Some Friday evening ruminations around Facebook et al

I guess I used to be a CIO for a while. At least that’s what my business card said. I have so far not been able to convince my employers, past or present, to let me call myself Grand Panjandrum or (my current preference) CXO (formally expanded as Chief Something-Or-The-Other). So CIO it was, and CIO it had to be. At least until recently, when I reverted to being a Managing Director, something else I used to be multiple iterations ago, in both my previous incarnations.

Because I was a CIO for a while, I became part of a network. Many networks. An embattled breed, CIOs tend to work together, ask each other for advice, share experiences and issues. Which is a good thing. Cross-enterprise collaboration is always a good thing.

Over the last eighteen months or so, one of the questions I got asked regularly was my attitude to Facebook. Some of the questioners read my blog, so they want to know why I am so pro Facebook. Others, less aware of my position, just want to know what my employers think. What stance we take.

So a lot of guys asked me about Facebook. Which was interesting. Because these guys never asked me my stance on MySpace. Or Bebo. Or CyWorld. Or Flickr. Or LinkedIn. Or Plaxo. Or Spoke. Or Xing. [For completeness’s sake, I should point out that a few of them did ask me about YouTube, particularly after there were rumours of an Amarillo video taking down the army’s network.]

Why is Facebook different? I don’t quite know, but it is. Stuff like MySpace and Bebo are overtly narcissistic, it’s all about how you express yourself. Facebook, on the other hand, is about relationships and conversations. I guess you can say that about LinkedIn as well, but it’s not the same thing. LinkedIn is a very narrow one-dimensional conversation. If you’re not looking to hire or be hired, it’s not a place to go. I may have a few hundred connections on LinkedIn, but the reality is that it becomes a useful virtual address book for me, one that gets kept up to date by the person who owns the address.

So that’s my guess, that Facebook is a multidimensional conversation. Why is that important to the enterprise? Why is it important to work-life balance? These are questions I will seek to answer over the next two days. If you’re interested, keep an eye out.

Stuff I’m reading, instalment 1752; A slightly long and rambling view

Let me start with an aside. Why 1752? I just love that year. Changing calendars, changing the start of the year, some parts of the world dropping the period 3rd to 13th September, riots as a result. How I’d love to be able to time-travel there and back.

It must have been a truly confusing time. Just look at this excerpt from the Wikipedia entry for Old Style and New Style dates:

Occasionally using different calendars has caused confusion between contemporaries. For example one of the contributory factors for Napoleon‘s victory at the Battle of Austerlitz was the confusion between the Russians, who were using the Julian calendar, and the Austrians, who were using the Gregorian calendar, over the date that their forces should combine.[14]

I wonder what today’s equivalent would be. A merger or takeover that fails because of Outlook synchronisation problems between key people on both sides, caused by their operating in different timezones?

* [EXTRACTED ENTRIES]
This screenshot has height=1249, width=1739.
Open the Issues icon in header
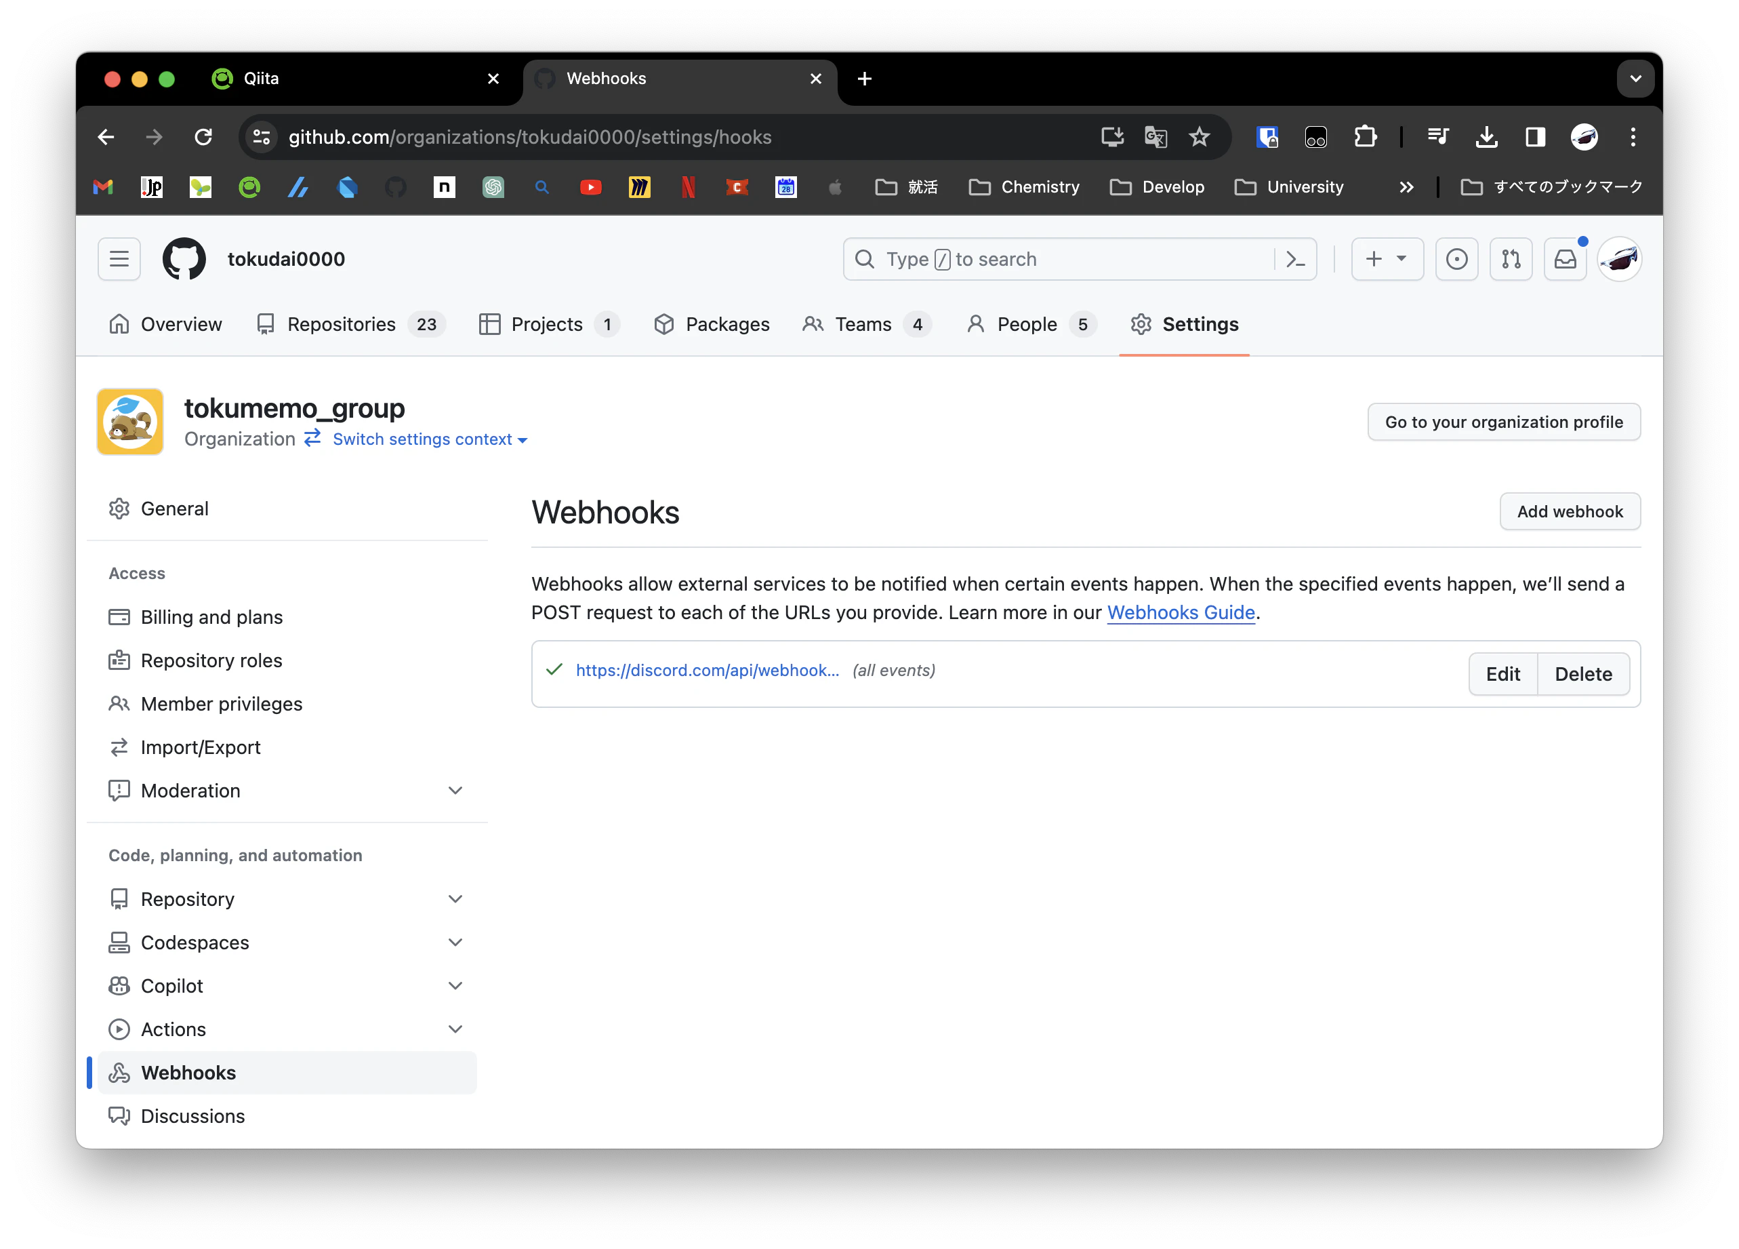[x=1456, y=259]
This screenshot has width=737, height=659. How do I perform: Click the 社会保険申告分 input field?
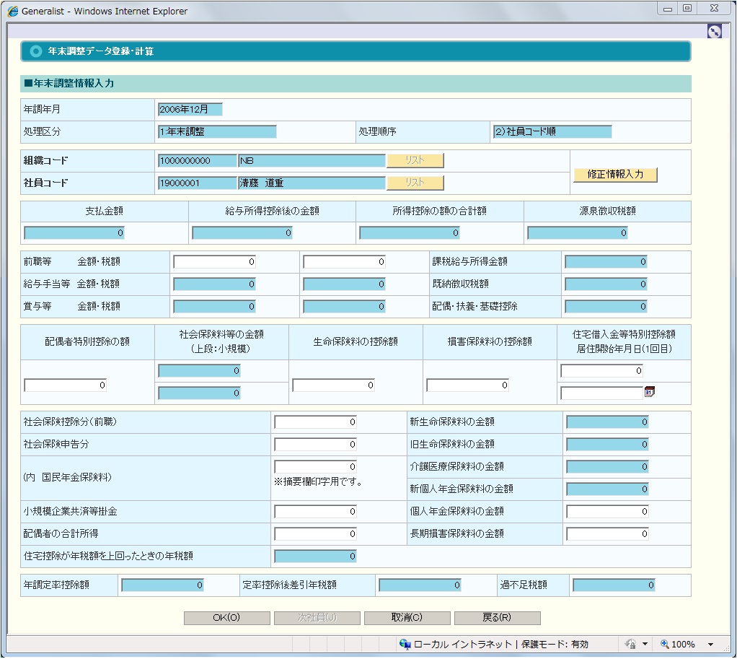(315, 445)
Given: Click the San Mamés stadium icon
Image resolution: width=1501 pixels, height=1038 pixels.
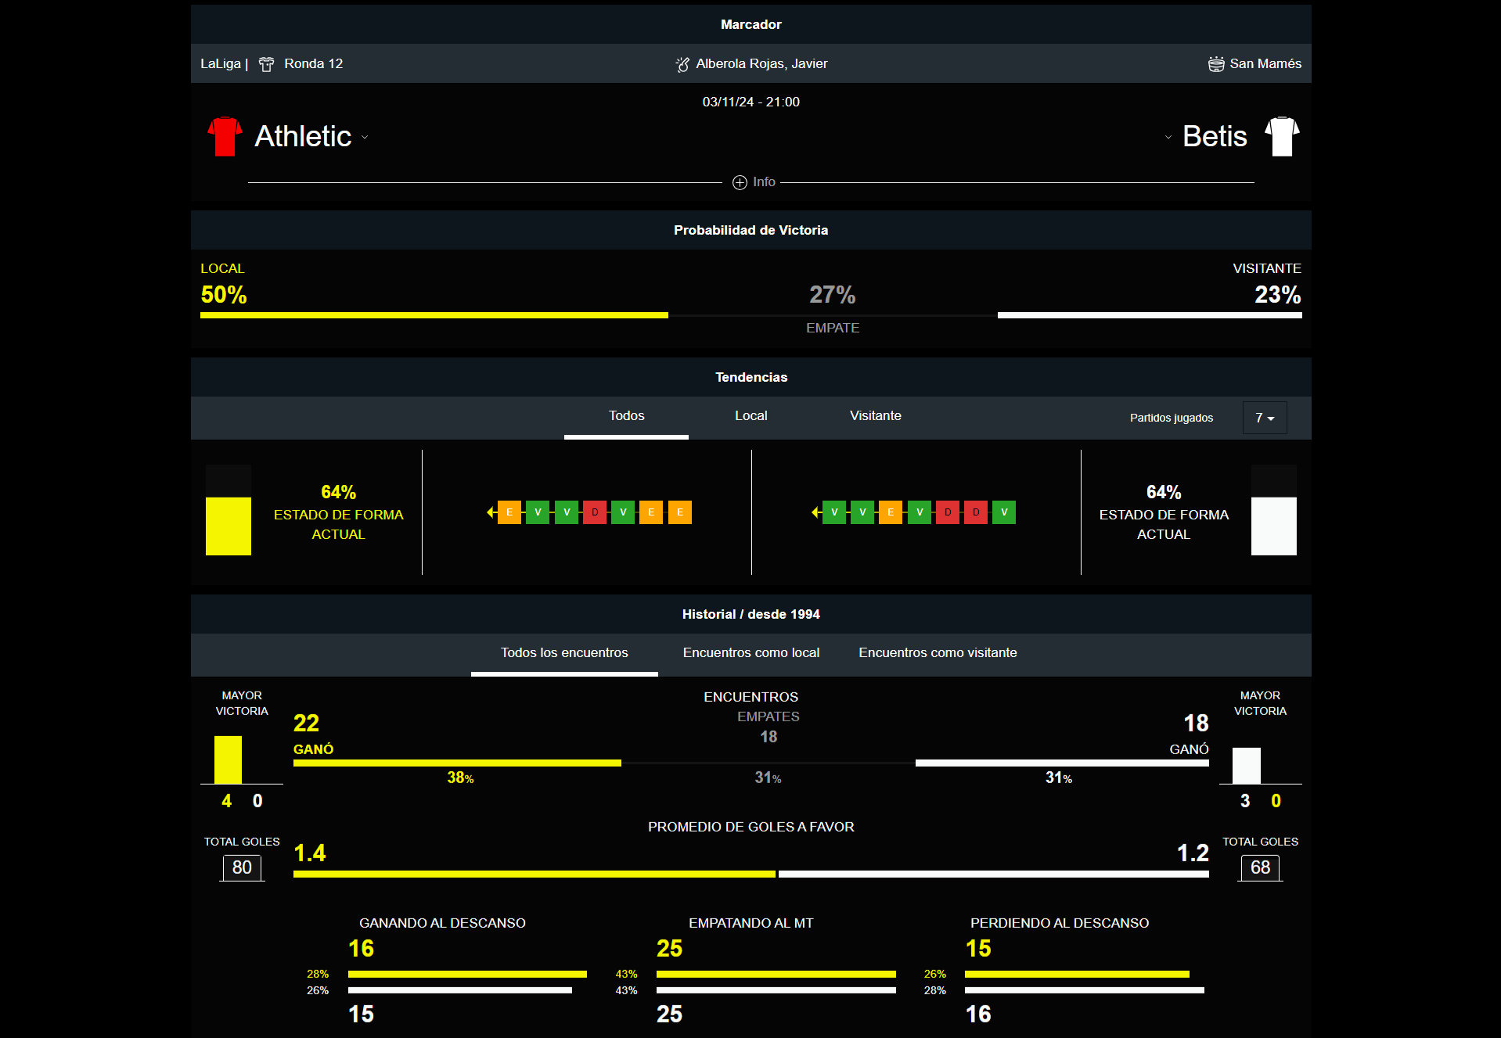Looking at the screenshot, I should click(x=1215, y=64).
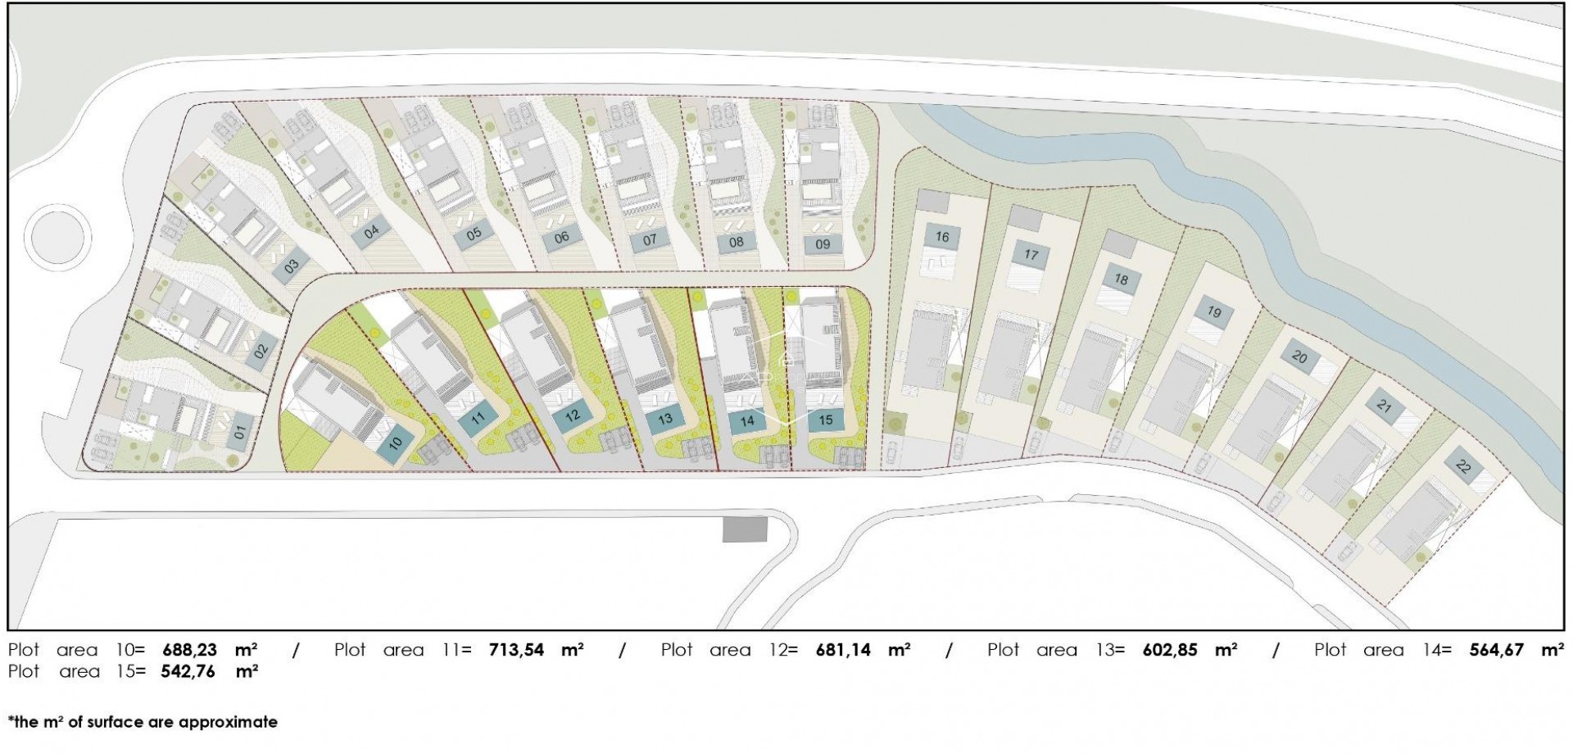Select the plot 05 number label
The width and height of the screenshot is (1573, 754).
[x=474, y=234]
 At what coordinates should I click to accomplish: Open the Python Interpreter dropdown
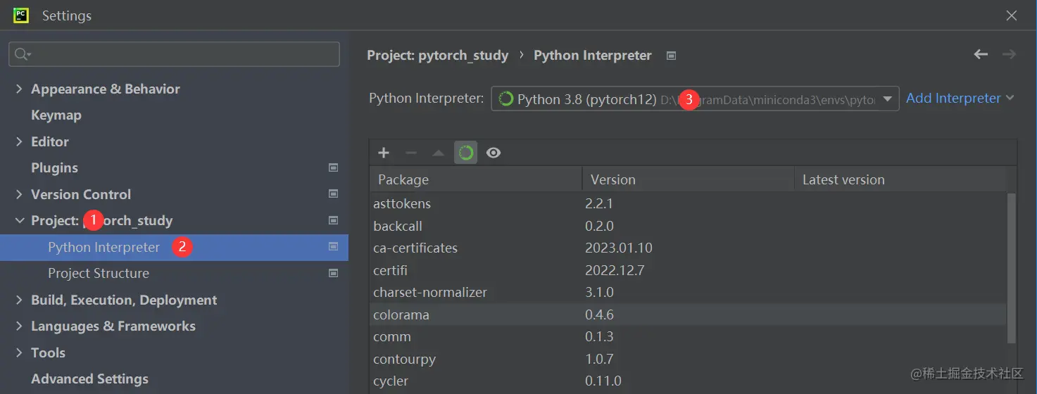888,99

* [WRITTEN INSTRUCTION]
Answer these questions using the blog post above:
1. How does the author say the title CXO is formally expanded?
2. Who, according to the post, has no reason to go to LinkedIn?
3. Which calendar was each of the two allied forces using before the Battle of Austerlitz?

* [FINISHED TASK]
1. Chief Something-Or-The-Other.
2. Anyone who is not looking to hire or be hired.
3. The Russians were using the Julian calendar, and the Austrians were using the Gregorian calendar.